Chinese carmaker Geely will be acquiring a 8.2 percent stake in Volvo AB, making it the biggest single shareholder of the truck- and bus-making arm of Swedish automotive giant Volvo.
This follows Geely's recent acquisition of Terrafugia, a Boston-based company which is building flying cars, last month.
Geely is best known to Malaysians as the new decision-makers in British luxury carmaker Lotus and Proton Holdings Bhd, which they acquired earlier this year.
According to the New York Times, Geely's acquisition of Volvo AB equity was valued at US$3.2 billion (RM13 billion) and comes at a time when the Chinese government is actively barring companies from moving money abroad.
"It is the latest sign that Chinese companies are still on the lookout for deals - provided they are in line with the government's strategic goals.
"Entertainment and real estate purchases are not likely to pass muster, but industrial, mining and energy companies often get the green light.

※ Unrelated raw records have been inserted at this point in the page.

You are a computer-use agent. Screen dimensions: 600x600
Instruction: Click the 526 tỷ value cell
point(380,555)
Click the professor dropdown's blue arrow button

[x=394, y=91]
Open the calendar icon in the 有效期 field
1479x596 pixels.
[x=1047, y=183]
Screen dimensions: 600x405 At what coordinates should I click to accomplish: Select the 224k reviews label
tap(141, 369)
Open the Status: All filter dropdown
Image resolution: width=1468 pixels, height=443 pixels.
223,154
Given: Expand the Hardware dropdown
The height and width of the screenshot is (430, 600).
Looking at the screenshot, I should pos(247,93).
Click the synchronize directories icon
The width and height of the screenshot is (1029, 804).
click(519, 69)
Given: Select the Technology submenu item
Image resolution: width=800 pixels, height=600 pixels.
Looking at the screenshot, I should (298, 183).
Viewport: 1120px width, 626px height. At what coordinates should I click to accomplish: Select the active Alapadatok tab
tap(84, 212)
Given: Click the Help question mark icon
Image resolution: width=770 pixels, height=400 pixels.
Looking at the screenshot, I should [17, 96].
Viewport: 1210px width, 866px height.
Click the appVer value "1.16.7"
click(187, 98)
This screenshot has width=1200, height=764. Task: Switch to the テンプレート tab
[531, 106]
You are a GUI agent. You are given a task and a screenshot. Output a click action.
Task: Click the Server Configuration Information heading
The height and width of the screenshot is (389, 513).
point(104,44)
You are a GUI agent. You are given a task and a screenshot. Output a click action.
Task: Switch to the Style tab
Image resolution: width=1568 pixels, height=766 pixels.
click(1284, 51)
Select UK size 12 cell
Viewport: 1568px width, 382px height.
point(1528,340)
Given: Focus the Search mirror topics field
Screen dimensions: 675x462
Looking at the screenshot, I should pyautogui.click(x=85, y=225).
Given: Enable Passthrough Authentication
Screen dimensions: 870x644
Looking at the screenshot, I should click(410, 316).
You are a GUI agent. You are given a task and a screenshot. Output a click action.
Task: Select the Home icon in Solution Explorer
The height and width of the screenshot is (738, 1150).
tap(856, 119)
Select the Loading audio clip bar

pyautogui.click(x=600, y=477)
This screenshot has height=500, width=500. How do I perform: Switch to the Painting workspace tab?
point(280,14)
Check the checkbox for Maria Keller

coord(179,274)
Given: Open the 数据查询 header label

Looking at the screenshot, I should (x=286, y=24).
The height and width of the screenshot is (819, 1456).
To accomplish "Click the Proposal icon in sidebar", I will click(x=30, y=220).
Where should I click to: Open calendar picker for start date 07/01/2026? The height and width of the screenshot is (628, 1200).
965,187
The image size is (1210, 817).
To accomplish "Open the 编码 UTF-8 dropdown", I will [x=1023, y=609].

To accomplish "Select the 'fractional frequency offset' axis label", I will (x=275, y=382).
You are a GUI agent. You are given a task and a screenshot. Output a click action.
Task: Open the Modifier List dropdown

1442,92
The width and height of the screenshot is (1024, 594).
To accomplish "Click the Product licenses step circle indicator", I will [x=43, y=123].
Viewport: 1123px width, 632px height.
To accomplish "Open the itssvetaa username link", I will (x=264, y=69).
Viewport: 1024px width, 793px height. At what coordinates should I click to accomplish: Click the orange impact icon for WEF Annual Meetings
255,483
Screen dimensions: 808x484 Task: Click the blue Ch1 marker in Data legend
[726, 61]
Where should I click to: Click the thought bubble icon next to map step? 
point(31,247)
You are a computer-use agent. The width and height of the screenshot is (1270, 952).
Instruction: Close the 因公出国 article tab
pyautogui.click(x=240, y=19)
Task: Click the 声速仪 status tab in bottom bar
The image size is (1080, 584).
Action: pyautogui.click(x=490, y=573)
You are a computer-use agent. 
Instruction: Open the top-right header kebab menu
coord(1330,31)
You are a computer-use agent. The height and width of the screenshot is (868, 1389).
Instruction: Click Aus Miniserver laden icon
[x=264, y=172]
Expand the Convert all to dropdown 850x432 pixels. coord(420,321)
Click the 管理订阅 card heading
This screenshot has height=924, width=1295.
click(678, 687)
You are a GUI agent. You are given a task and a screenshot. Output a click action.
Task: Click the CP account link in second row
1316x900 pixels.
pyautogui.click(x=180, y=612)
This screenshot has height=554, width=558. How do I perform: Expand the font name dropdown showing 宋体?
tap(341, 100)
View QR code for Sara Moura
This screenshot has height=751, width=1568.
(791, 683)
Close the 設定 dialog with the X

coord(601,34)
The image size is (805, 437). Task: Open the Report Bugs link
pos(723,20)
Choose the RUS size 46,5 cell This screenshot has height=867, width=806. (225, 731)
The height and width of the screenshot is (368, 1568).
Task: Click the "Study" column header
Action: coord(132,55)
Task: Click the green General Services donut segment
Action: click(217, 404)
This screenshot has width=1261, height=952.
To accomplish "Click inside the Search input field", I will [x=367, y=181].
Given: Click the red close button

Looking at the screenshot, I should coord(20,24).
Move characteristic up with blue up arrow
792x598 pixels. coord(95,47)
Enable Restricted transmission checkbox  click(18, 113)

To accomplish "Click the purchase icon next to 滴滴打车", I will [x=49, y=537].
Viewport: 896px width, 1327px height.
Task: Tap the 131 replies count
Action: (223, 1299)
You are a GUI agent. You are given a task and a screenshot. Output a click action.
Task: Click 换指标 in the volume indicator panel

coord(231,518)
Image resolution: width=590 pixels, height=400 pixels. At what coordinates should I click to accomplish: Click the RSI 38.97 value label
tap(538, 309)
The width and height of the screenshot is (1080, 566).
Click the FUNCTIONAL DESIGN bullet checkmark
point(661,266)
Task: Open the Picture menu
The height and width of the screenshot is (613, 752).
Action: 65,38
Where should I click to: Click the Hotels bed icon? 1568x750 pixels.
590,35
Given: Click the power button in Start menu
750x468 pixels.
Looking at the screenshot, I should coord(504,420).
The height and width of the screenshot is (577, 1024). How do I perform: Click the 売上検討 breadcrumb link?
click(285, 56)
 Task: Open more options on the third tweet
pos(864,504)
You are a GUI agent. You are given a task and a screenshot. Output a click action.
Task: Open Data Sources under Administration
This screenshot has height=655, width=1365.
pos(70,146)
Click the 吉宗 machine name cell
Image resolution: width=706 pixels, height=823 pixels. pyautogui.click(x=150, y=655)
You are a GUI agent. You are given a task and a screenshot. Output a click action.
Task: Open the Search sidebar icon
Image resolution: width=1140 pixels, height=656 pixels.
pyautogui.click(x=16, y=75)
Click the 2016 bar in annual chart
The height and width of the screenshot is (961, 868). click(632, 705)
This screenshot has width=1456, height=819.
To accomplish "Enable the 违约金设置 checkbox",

The approach fits the government's agenda.
"China is trying to build geopolitical ties overseas with large infrastructure projects that depend heavily on steel, cement and machinery.
"At home, it wants to develop domestic giants in areas like artificial intelligence and renewable energy to compete with Western stalwarts," read the report.
According to the Wall Street Journal, the Volvo deal means Geely would have a global presence with an expansive portfolio - mass market, premium, luxury and commercial vehicles.
However, a Volvo AB spokesperson told WSJ that discussions with Geely have yet to take place, and it was too early to say what the consequences might be.
Financial Times cites Geely Holding chairperson Li Shufu as stating that he was delighted with the deal.
"Given our experience with Volvo Car Group, we recognise and value the proud Scandinavian history and culture, leading market positions, breakthrough technologies and environmental capabilities of Volvo AB," he said.